Quote only the lines that start at the line with "Click 修改 for the 已婚男员工 filter" and run to the end of the entries; omit the pictures.

[Data to examine]

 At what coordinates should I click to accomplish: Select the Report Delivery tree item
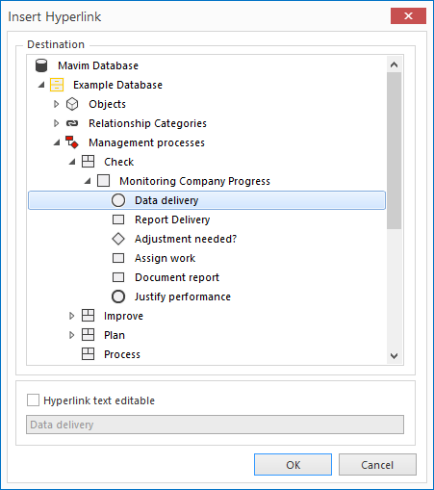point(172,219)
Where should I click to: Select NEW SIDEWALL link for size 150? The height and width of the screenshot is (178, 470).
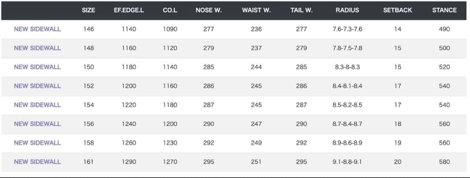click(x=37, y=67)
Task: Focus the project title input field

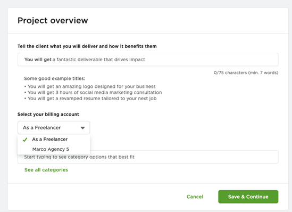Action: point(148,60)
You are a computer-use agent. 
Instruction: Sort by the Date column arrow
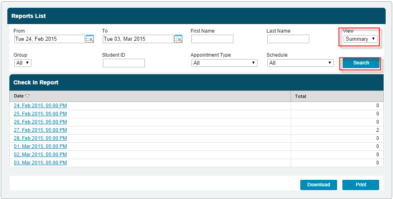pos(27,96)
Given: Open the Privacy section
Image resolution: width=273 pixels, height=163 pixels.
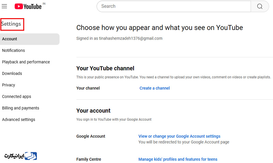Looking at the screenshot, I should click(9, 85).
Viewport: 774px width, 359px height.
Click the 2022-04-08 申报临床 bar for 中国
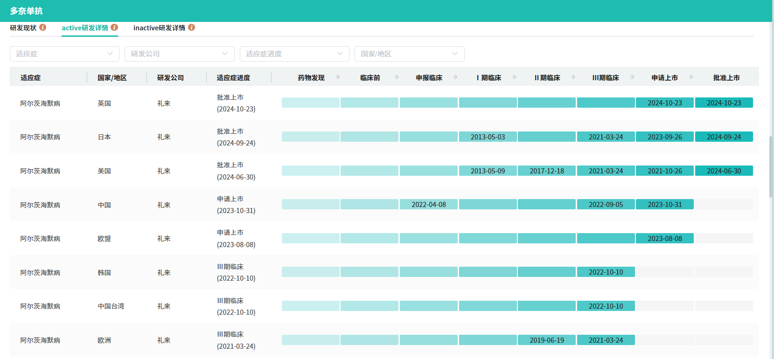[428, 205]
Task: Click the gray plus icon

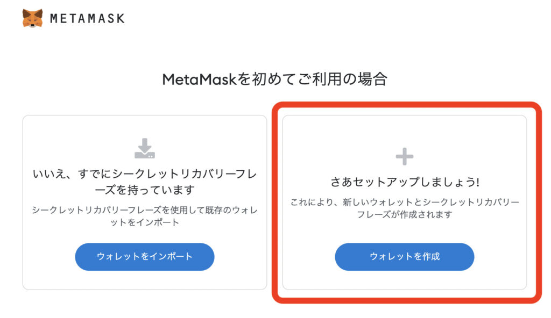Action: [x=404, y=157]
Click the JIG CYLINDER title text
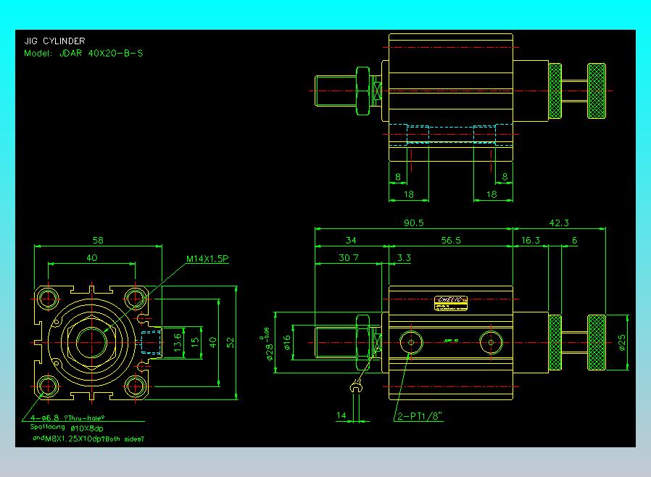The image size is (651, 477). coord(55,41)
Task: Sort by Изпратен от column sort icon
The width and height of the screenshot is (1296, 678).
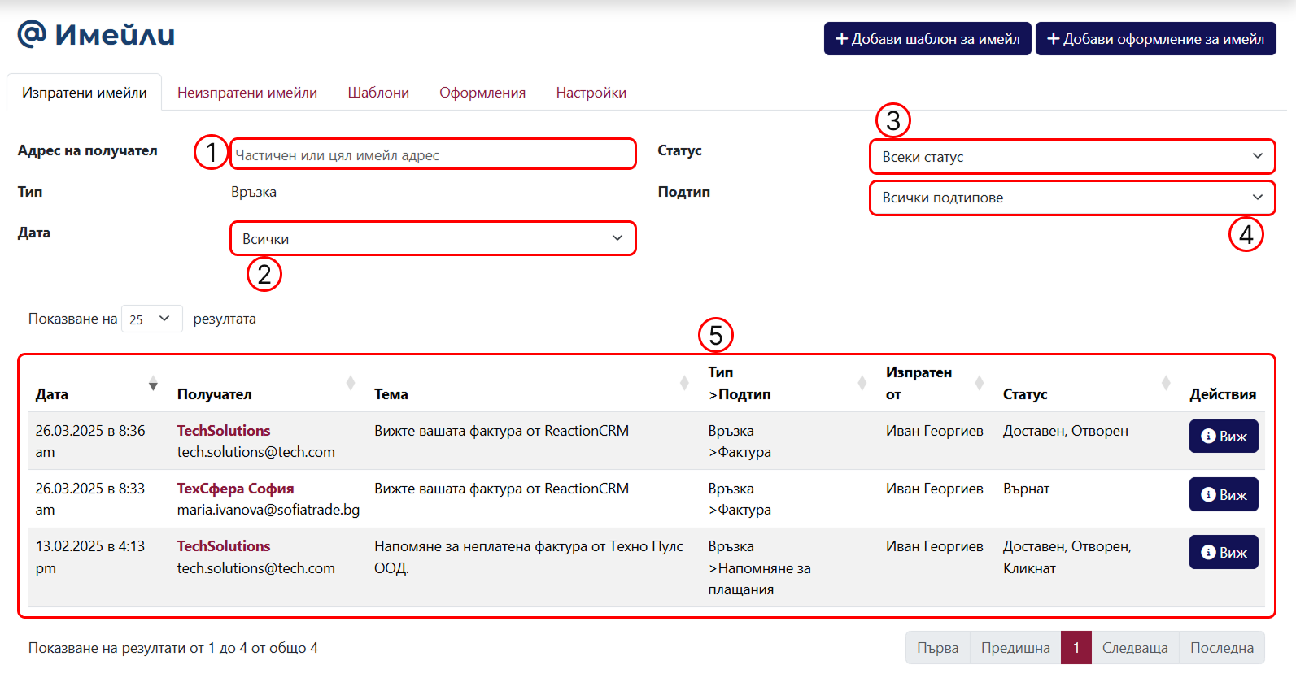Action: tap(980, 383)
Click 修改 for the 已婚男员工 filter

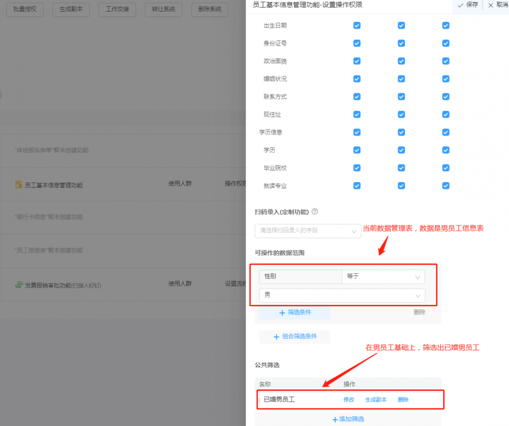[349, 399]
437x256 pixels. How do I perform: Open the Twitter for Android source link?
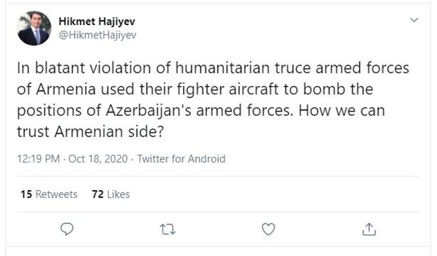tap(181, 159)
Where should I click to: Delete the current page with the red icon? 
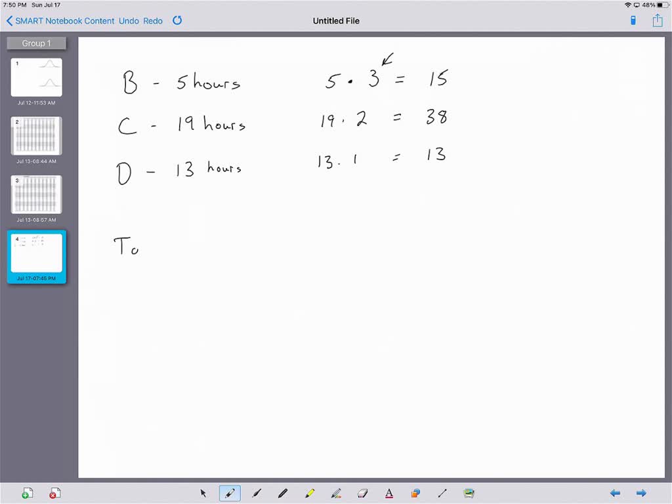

[/Data to examine]

= Answer below =
Click 修改 for the 已婚男员工 filter

[349, 399]
437x256 pixels. How do I perform: Open the Twitter for Android source link?
tap(181, 159)
Where should I click to: Delete the current page with the red icon? 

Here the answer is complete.